Published October 26, 2016

My friend, Stephanie Raby, and I playing Marais for Sarah Cunningham’s master class.
Stephanie Raby (left) and I playing Marais for Sarah Cunningham’s master class.

Summer Workshop Scholarship Reflection by Nick Loucks

My trip to the Viola da Gamba Society of America 2016 Conclave this summer was transformative. I learned so much from so many different experts from far and wide. I made friends with several other people who share a common interest with me (including some of my peers who live near me and now attend the same school as me). I was so excited to meet so many great people and great musicians and my time at Conclave was enjoyable and fulfilling. Of course, this is what I expected to experience, and it is what anyone would expect me to write about. But I had another, unexpected experience at Conclave.

Nick Loucks with electric gamba
Nick Loucks with electric gamba

Even after making some great friends and learning new things from teachers with impressive backgrounds, there was one experience I had at Conclave that was even more critical. My trip to the VdGSA Conclave led me to make a very important decision; the decision to continue with my pursuit of a career as a performing musician. In the last year I had developed carpal tunnel syndrome and was having difficulty practicing enough to stay on track for a professional career. I was in so much pain when I tried to play. I started looking into alternative music careers like musicology and conducting. Even during this time of uncertainty for me, I knew that I should go to the Conclave because of all the great musicians I would meet who shared my enthusiasm for early music, specifically for the viola da gamba.
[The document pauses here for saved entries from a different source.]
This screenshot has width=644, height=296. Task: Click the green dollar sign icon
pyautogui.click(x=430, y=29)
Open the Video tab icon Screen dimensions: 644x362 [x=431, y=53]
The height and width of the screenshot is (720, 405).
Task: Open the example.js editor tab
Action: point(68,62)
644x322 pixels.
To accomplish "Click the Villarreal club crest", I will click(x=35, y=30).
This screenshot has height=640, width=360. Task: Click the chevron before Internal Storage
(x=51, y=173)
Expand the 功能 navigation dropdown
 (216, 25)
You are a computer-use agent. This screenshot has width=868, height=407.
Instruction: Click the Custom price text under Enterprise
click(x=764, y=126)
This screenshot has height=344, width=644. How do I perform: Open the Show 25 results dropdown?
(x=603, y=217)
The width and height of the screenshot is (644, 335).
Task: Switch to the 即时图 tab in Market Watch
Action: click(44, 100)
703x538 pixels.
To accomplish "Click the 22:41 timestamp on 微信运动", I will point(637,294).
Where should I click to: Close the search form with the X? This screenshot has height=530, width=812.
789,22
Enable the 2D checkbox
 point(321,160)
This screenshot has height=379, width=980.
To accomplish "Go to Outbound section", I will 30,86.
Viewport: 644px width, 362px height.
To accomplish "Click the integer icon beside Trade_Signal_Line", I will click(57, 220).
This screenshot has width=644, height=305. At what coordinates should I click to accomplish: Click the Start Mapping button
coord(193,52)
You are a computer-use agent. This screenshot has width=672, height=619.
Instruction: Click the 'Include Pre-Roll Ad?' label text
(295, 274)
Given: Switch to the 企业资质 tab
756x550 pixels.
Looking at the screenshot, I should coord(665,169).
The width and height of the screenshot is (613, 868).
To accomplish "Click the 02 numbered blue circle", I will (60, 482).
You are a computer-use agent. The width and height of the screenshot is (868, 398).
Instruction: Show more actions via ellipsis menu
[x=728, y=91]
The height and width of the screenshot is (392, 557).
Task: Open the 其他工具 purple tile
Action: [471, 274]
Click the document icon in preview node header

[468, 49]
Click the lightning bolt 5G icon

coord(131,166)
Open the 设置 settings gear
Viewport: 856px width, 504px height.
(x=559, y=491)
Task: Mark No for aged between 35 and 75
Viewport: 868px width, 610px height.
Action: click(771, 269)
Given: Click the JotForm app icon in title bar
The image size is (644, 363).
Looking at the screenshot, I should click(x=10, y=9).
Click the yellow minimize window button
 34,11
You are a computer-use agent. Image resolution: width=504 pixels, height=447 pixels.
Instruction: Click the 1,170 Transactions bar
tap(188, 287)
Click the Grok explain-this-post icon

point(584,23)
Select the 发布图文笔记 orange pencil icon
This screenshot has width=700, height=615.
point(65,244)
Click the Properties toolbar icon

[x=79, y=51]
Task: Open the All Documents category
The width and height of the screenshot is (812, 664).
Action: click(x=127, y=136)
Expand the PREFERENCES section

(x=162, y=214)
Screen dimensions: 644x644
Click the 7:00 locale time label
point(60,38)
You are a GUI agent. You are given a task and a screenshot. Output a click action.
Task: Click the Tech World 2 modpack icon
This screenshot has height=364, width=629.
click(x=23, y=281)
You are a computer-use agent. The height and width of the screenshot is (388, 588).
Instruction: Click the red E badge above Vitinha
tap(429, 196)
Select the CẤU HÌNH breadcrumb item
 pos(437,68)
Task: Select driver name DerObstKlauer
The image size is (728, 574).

While I was there, I played in master classes directed by high-profile faculty, I played in ensembles, I listened to and performed in concerts, and I sight-read consort music with my new friends into the early morning hours. I also got to play an electric viola da gamba (on which a man had just performed a jazz concert), I won two books of Marin Marais’ Pieces de Viole at the silent auction, and I played a beautiful Jenkins duet with a new friend. One night after one of those late-night reading sessions, it was about 2:00 in the morning as I was going back to my room after playing the whole night. My wrists were absolutely killing me and I was exhausted. But I remember thinking “I can’t even imagine not playing music for the rest of my life! This is so fun!”  By the end of the week I had firmly resolved to not allow my pain to keep me from doing what I love. I committed myself to the idea of auditioning for some of the top early music graduate schools on the continent and to the idea of finding some way -no matter what it was- to keep my pain under control so that I could continue playing and working towards a professional career as a performing baroque cellist and violist da gamba.

Erik Andersen, and I playing a Jenkins duet
Erik Andersen (left) and I playing a Jenkins duet

Now I am finishing up my last semester of my undergraduate performance degree, preparing for graduate school auditions, and in a few weeks I will perform and hour’s worth of solo music for my senior recital. Before going to Conclave, I never would have expected to be in this position. I have been exercising tirelessly and studying the Alexander Technique to keep my pain under control so that I can play as much as I want. The future is bright for me since I have gone back to my original dream of being a performing musician. I am much more confident about establishing a career in something that I am good at and know a lot about, rather than pursuing an alternative. If I had not been awarded with Early Music America’s Summer Workshop Scholarship, I would not have gone to the VdGSA Conclave and I would not have had such a monumental experience that gave me the confidence to return to the pursuit of my dream. It is quite possible that this experience, made possible for me by EMA, has saved my career as a performer. And I am incredibly grateful to them because of that.


Nick Loucks is a 2016 EMA Summer Workshop Scholarship recipient. Early Music America offers scholarships annually to students at all levels of experience to support attendance at early music workshops in the United States and Canada.